The Egg Harbor City School District is a comprehensive community public school district responsible for the education of children in pre-kindergarten through eighth grade from Egg Harbor City, in Atlantic County, in the U.S. state of New Jersey.

As of the 2023–24 school year, the district, comprised of two schools, had an enrollment of 578 students and 60.0 classroom teachers (on an FTE basis), for a student–teacher ratio of 9.6:1.

Students in ninth through twelfth grades attend Cedar Creek High School, which is located in the northern section of Egg Harbor City and opened to students in September 2010. As of the 2023–24 school year, the high school had an enrollment of 942 students and 78.5 classroom teachers (on an FTE basis), for a student–teacher ratio of 12.0:1. The school is one of three high schools operated as part of the Greater Egg Harbor Regional High School District, which also includes the constituent municipalities of Egg Harbor City, Galloway Township, Hamilton Township and Mullica Township, and participates in sending/receiving relationships with Port Republic and Washington Township (Burlington County). Cedar Creek High School is zoned to serve students from Egg Harbor City, Mullica Township, Port Republic and Washington Township, while students in portions of Galloway and Hamilton townships have the opportunity to attend Cedar Creek through the school of choice program or through attendance in magnet programs offered at Cedar Creek.

==History==
In 1948, during de jure educational segregation in the United States, the district had a school for black children.

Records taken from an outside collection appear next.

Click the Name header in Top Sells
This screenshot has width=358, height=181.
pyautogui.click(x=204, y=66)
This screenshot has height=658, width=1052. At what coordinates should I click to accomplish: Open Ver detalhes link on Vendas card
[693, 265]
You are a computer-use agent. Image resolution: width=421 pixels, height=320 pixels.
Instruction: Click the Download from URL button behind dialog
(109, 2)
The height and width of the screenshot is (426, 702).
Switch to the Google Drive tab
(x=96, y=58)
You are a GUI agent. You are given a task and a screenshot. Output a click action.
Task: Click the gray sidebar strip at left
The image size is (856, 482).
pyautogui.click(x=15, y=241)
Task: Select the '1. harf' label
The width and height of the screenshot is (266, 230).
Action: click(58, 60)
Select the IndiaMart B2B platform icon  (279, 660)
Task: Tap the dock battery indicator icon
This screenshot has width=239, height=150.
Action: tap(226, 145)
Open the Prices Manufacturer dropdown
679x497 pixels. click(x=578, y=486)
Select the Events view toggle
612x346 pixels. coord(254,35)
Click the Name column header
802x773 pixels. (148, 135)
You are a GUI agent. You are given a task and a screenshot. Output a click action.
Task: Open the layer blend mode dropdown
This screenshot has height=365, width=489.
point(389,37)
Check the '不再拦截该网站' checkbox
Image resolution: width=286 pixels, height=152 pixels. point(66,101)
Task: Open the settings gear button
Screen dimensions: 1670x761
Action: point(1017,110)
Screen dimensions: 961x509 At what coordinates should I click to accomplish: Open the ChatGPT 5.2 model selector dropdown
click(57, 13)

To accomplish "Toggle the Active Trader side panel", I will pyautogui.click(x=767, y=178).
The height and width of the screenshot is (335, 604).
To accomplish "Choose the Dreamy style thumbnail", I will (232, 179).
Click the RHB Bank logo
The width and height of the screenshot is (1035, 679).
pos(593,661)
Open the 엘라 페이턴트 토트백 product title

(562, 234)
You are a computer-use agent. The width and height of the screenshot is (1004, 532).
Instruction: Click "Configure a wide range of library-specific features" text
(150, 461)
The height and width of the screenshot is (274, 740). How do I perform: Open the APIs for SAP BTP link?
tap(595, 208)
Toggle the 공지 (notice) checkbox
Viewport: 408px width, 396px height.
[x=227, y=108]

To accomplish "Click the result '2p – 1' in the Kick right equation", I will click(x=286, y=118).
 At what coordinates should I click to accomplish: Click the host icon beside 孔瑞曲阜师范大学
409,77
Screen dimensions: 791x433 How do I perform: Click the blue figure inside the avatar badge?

The district had been classified by the New Jersey Department of Education as being in District Factor Group "A", the lowest of eight groupings. District Factor Groups organize districts statewide to allow comparison by common socioeconomic characteristics of the local districts. From lowest socioeconomic status to highest, the categories are A, B, CD, DE, FG, GH, I and J.

==Schools==
Schools in the district (with 2023–24 enrollment data from the National Center for Education Statistics) are:
- Elementary school
- Charles L. Spragg School with 281 students in PreK to Grade 3
  - Adrienne Shulby, principal
- Middle school
- Egg Harbor City Community School with 287 students in grades 4 to 8
  - Gina Forester, principal

==Administration==
Core members of the district's administration are:
- Adrienne Shulby, superintendent of schools
- Patricia Palmieri, business administrator and board secretary

==Board of education==
The district's board of education, comprised of seven members, sets policy and oversees the fiscal and educational operation of the district through its administration. As a Type II school district, the board's trustees are elected directly by voters to serve three-year terms of office on a staggered basis, with either two or three seats up for election each year held (since 2012) as part of the November general election. The board appoints a superintendent to oversee the district's day-to-day operations and a business administrator to supervise the business functions of the district.